Auf der Straße traf ich Schorsch.
    »He! He! Graf! Schorsch! Da herein!« schrie es aus einem vorbeisausenden und kurz darauf anhaltenden Auto. Die Nymphenburger waren es. Wir stiegen ein und lunchten mit ihnen bei Böttner . Ausgehungert und abgehetzt war mein Freund. Er schlang alles mit gieriger Hast hinunter und trank gurgelnd. Wir erhoben uns und gingen in den Abort hinaus.
    »Friß nur! Mensch, friß und sauf, soviel du kannst! Wir hängen sowieso schon halb am Galgen«, raunte ich Schorsch zu, und der nickte mit glasigen Augen. Er fuhr mit hinaus in die Villa. Auf dem Weg lasen wir auch noch Achenbach auf. Es wurde ein grausiges Gelage. Viehisch tobten wir herum. Plötzlich fing Schorsch zerrüttet zu weinen an.
    »Ma–a-aria! Ma-aaria!« heulte er zerrissen heraus und rannte wie von Sinnen zur Haustür, riß sie auf und lief in die sternhelle Nacht. Er stolperte und fiel in einen frischen Graben. Er blieb liegen und jammerte immerfort wie eine zerknirschte Kreatur auf: »Ma-a-aria! Ma-a-aria!« Er erbrach sich und griff hilflos im Kot herum. Achenbach und ich waren ihm nachgelaufen und zogen ihn heraus. Wir schleppten ihn hinauf ins Bett. Hin fiel er und fing sofort tiefschlafend zu röcheln an wie ein sterbendes Tier.
    »Er kann nicht allein sein! Seine Maria geht ihm ab«, murmelte ich Achenbach zu.
    »Jaja, den Komplex haben wir alle ... Wir können alle nicht allein sein«, meinte dieser superklug.
    Jäh war die Zecherei abgebrochen und hatte eine widerwärtige Stimmung aufgerissen. Marietta ärgerte sich und schimpfte auf uns alle, der Holländer brummte mißgestimmt, und alles ging einsilbig schlafen. Am andern Tag beim Frühstück war unser Freund wie gewöhnlich. Nur seine Hosen hatte er sich zerrissen und zog neue vom Holländer an. Nach dem Mittagessen wanderten wir zu dritt in die Stadt.
    »Da! Horch! Horcht's!« rief ich wie aufgescheucht, als wir den Holländergarten verließen. Alle drei hoben wir die Köpfe. Taggg-daragg-daggg! kam's von fern herüber.
    »Da ist was los!« hastete Schorsch heraus und wir fingen zu laufen an.

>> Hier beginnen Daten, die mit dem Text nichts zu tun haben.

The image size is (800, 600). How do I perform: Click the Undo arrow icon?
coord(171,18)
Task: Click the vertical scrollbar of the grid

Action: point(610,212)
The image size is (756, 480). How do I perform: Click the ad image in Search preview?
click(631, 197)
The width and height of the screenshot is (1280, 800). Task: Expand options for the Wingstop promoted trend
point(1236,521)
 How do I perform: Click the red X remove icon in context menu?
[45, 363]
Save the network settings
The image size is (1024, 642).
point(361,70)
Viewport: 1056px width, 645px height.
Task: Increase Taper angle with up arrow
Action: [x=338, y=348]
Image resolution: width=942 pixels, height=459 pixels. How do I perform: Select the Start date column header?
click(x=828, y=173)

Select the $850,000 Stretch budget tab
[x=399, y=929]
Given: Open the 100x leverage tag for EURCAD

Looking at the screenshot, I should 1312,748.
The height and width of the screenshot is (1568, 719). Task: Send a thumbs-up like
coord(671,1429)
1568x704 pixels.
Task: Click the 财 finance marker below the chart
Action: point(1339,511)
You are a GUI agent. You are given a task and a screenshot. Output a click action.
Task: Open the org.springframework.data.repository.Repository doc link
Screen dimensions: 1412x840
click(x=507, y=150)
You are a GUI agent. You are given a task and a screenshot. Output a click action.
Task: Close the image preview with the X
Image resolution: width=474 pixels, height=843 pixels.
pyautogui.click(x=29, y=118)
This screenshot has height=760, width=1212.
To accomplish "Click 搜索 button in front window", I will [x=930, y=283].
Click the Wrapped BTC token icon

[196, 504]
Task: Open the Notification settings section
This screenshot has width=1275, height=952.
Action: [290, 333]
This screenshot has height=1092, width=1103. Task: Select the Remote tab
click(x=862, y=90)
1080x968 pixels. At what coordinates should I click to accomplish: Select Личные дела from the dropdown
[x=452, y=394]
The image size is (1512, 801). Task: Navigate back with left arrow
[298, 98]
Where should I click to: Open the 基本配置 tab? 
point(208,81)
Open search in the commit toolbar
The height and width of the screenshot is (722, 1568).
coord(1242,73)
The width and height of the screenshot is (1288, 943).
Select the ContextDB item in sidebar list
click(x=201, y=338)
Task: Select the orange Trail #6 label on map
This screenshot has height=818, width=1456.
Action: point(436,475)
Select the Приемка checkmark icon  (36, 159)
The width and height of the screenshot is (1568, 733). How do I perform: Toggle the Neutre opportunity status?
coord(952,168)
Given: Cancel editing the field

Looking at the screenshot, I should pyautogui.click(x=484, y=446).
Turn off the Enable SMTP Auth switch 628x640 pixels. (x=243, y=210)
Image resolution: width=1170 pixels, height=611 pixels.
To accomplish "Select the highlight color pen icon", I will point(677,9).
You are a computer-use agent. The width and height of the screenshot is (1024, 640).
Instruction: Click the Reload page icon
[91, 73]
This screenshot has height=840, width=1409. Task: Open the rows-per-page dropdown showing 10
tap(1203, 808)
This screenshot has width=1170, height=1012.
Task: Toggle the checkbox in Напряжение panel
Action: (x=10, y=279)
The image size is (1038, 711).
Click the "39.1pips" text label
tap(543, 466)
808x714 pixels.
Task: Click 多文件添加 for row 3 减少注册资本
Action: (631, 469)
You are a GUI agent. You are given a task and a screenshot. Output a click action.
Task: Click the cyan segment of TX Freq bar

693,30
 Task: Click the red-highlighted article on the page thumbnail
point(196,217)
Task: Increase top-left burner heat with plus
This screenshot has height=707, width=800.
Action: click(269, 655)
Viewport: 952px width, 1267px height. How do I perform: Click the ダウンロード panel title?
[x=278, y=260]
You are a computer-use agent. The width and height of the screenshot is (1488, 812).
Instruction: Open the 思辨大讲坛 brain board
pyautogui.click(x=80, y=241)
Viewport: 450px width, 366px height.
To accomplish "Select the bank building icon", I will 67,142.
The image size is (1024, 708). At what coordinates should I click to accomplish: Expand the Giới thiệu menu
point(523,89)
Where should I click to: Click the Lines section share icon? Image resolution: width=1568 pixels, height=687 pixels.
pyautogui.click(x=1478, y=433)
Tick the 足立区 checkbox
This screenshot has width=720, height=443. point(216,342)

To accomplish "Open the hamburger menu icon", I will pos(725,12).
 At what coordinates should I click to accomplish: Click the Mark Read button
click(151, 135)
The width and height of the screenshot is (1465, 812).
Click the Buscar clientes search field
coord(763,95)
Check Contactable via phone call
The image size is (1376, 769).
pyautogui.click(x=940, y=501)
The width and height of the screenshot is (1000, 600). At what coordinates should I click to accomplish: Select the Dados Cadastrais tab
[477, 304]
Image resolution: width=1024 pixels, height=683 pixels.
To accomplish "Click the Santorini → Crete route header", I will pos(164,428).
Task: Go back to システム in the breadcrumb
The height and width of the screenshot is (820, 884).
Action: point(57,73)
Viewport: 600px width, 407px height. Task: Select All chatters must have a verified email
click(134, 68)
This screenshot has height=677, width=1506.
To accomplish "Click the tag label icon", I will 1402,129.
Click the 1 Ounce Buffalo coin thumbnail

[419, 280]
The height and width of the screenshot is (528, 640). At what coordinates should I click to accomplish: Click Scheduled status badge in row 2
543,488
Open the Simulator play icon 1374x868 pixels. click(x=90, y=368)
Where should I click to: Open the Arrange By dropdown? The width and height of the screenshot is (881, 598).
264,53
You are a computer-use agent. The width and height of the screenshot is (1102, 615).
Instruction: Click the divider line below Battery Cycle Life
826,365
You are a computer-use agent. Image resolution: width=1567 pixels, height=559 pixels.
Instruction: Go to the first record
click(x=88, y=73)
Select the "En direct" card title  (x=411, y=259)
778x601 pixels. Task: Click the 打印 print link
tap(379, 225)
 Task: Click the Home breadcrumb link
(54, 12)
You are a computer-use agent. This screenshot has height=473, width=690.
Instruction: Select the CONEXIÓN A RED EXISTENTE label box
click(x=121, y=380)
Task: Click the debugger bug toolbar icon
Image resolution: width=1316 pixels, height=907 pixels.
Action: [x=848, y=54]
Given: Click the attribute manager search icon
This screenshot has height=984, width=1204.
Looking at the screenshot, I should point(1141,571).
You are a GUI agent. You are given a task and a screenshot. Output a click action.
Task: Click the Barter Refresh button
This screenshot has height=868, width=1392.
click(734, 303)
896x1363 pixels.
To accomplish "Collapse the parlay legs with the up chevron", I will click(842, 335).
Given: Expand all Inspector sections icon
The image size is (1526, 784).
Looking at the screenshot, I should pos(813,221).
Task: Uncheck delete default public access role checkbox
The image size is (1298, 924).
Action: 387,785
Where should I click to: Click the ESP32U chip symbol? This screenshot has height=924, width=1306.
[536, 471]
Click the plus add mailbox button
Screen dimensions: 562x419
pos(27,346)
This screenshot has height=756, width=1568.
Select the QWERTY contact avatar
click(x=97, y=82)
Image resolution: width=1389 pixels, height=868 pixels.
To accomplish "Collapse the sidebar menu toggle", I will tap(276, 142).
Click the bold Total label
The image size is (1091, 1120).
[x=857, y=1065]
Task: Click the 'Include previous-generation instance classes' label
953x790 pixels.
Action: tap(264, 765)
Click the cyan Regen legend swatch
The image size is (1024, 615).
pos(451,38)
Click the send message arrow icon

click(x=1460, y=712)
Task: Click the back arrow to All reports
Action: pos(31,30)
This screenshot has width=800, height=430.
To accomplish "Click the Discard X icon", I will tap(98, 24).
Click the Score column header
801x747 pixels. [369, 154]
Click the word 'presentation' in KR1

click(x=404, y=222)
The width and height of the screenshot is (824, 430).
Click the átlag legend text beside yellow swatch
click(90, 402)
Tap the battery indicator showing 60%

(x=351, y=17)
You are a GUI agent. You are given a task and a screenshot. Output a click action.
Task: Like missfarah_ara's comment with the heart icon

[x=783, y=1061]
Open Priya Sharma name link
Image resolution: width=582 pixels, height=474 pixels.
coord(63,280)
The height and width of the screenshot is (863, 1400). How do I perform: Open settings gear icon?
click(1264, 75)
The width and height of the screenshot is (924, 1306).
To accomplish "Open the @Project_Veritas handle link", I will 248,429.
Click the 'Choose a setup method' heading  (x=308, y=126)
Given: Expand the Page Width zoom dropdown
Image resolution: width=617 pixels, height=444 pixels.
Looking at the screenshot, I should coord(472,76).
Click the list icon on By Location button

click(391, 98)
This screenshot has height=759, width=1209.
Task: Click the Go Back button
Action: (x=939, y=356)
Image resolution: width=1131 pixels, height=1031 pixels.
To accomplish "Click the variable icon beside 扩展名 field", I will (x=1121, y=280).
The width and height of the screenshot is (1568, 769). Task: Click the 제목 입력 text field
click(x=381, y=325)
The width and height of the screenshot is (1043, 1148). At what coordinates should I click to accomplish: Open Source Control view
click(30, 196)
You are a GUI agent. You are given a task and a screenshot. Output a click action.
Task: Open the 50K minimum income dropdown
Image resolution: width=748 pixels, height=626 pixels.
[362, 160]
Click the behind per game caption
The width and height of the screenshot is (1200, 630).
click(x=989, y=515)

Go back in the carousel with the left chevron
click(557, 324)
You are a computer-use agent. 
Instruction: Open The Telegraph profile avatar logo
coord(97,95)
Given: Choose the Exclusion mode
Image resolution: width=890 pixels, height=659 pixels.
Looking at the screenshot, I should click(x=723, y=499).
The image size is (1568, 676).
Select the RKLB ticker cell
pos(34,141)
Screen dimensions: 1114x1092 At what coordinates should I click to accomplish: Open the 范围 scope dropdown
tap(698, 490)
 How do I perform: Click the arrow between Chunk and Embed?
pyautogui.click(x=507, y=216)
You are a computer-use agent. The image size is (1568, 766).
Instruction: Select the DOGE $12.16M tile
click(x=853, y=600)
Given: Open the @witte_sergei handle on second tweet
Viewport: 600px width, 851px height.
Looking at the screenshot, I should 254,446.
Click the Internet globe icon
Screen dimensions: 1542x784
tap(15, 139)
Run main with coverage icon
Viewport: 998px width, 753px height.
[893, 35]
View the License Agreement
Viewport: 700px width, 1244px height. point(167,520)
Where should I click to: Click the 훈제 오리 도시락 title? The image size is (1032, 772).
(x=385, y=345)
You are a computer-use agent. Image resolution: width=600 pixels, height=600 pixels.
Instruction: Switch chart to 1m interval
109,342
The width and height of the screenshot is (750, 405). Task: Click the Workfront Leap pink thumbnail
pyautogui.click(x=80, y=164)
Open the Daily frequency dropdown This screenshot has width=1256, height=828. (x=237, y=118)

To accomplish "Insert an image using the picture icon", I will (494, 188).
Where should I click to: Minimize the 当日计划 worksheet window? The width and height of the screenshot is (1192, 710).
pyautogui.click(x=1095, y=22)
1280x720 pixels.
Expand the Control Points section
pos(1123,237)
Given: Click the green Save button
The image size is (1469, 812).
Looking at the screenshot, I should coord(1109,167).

    »Putsch! Barrikaden!« keuchte Achenbach. Vom Bahnhof herüber kamen Schüsse, dann wieder Maschinengewehrsalven und schließlich Kanonendonner. Wir rannten, was wir konnten, die Nymphenburger Straße hinunter auf den Stiglmairplatz zu. Vor dem Löwenbräukeller war ein Geraufe und Geschrei. Das Schießen war jetzt ganz nah und ungewöhnlich heftig. Immer mehr und immer mehr Leute stürmten die Dachauer Straße hinunter.
    »Was ist's denn? ... Was? Putsch?« fragte ich einen dahinrennenden Arbeiter.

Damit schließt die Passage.